**What to do:** Rewrite every line of the items below with the pictures left out, and shift each coordinate in the answers by -89.

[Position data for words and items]
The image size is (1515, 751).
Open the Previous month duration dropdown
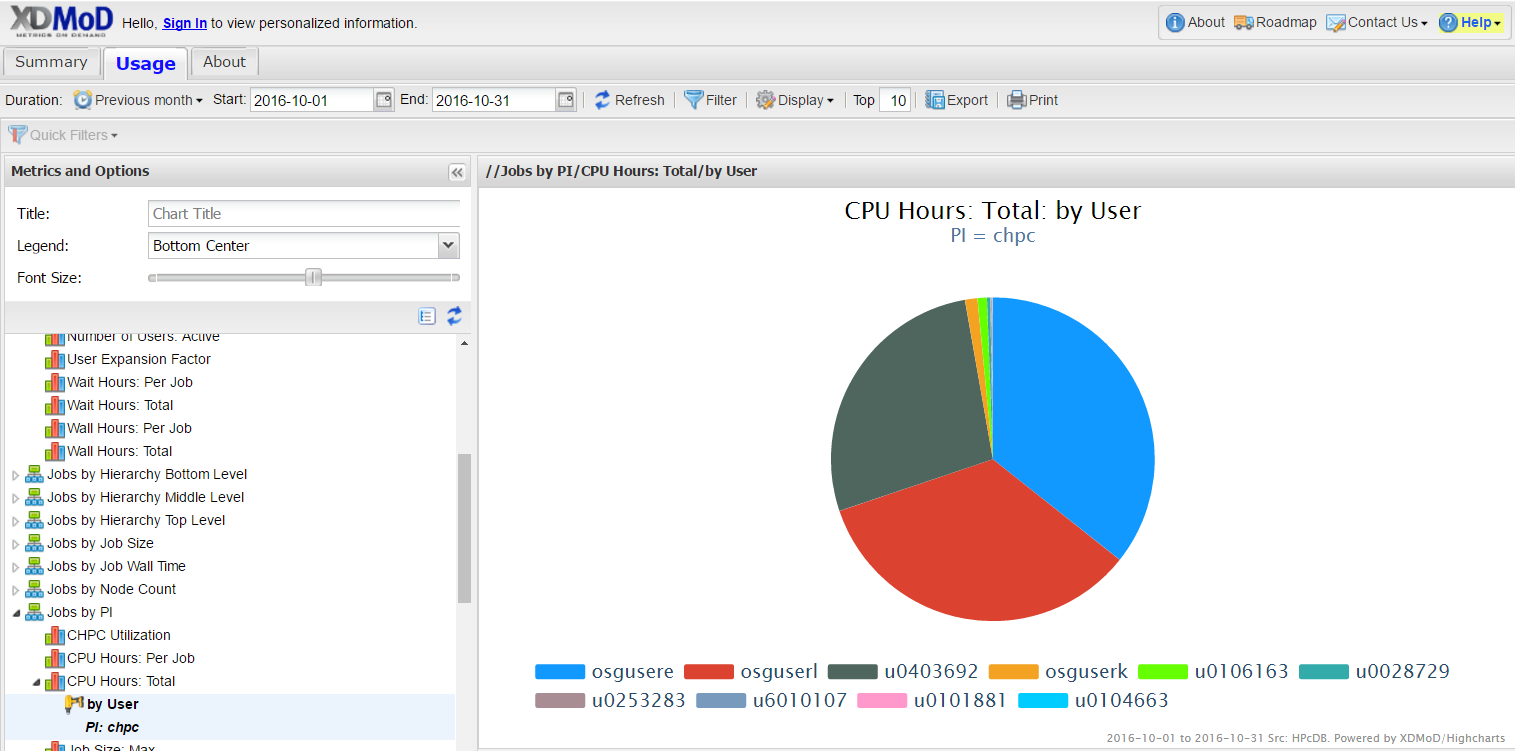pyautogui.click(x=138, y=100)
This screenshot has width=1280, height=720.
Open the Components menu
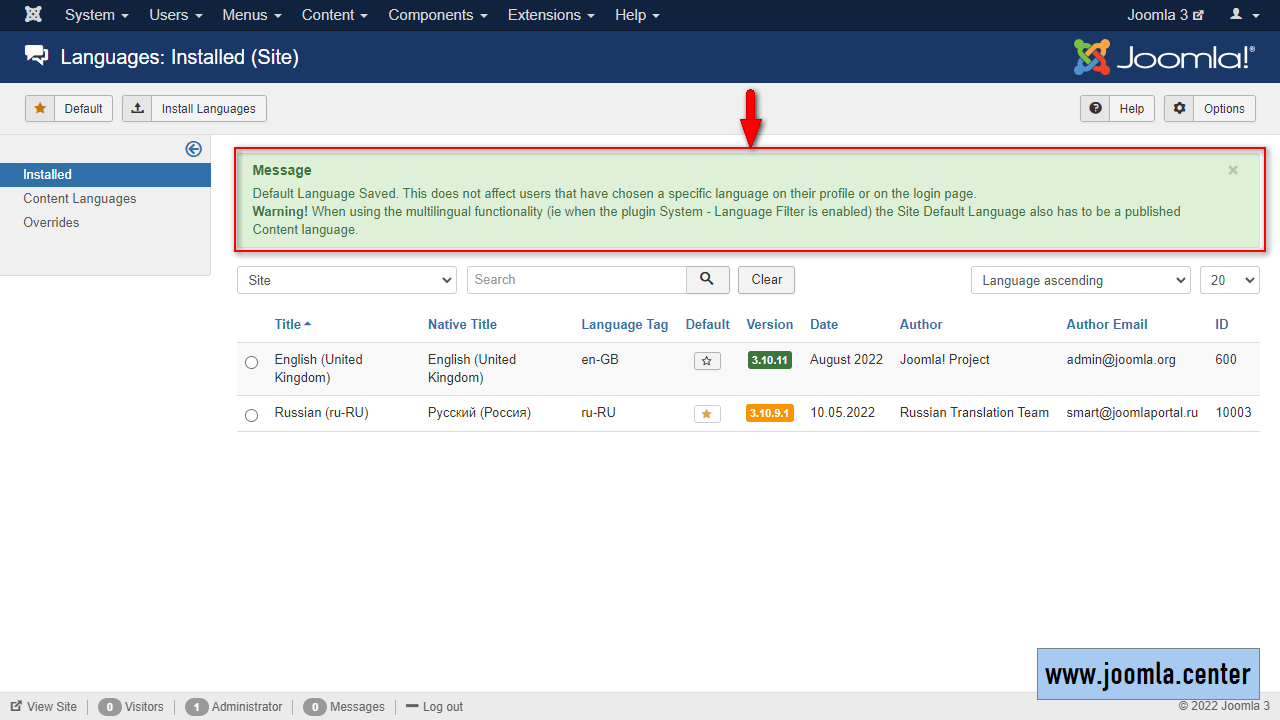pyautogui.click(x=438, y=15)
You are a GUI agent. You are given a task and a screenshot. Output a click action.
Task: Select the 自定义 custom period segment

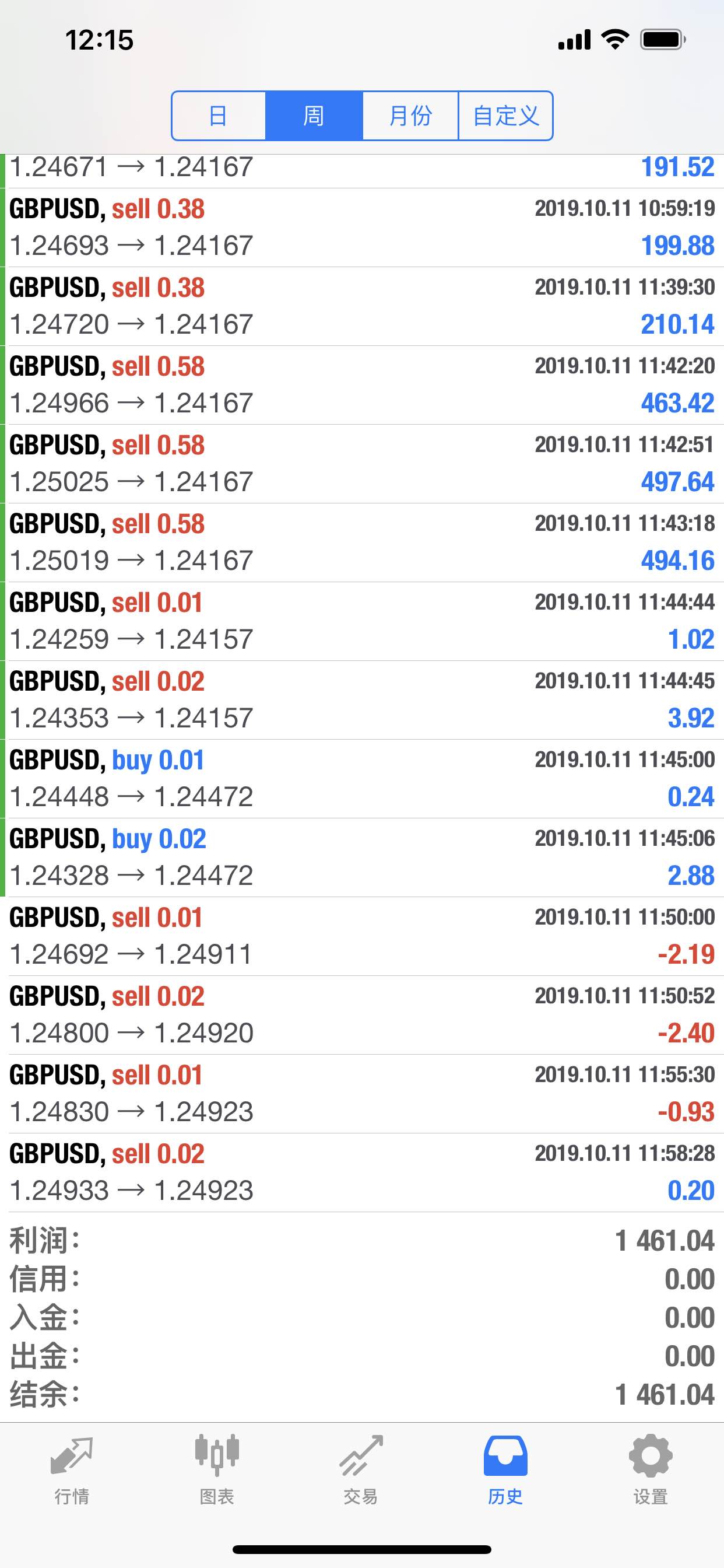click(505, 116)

**Output of the exercise:**
The image size is (1515, 751).
Open the Previous month duration dropdown
pyautogui.click(x=49, y=11)
This screenshot has width=1280, height=720.
Open the Components menu
pyautogui.click(x=349, y=-74)
You are a GUI agent. You are given a task and a screenshot. Output a click action.
Task: Select the 自定义 custom period segment

click(416, 27)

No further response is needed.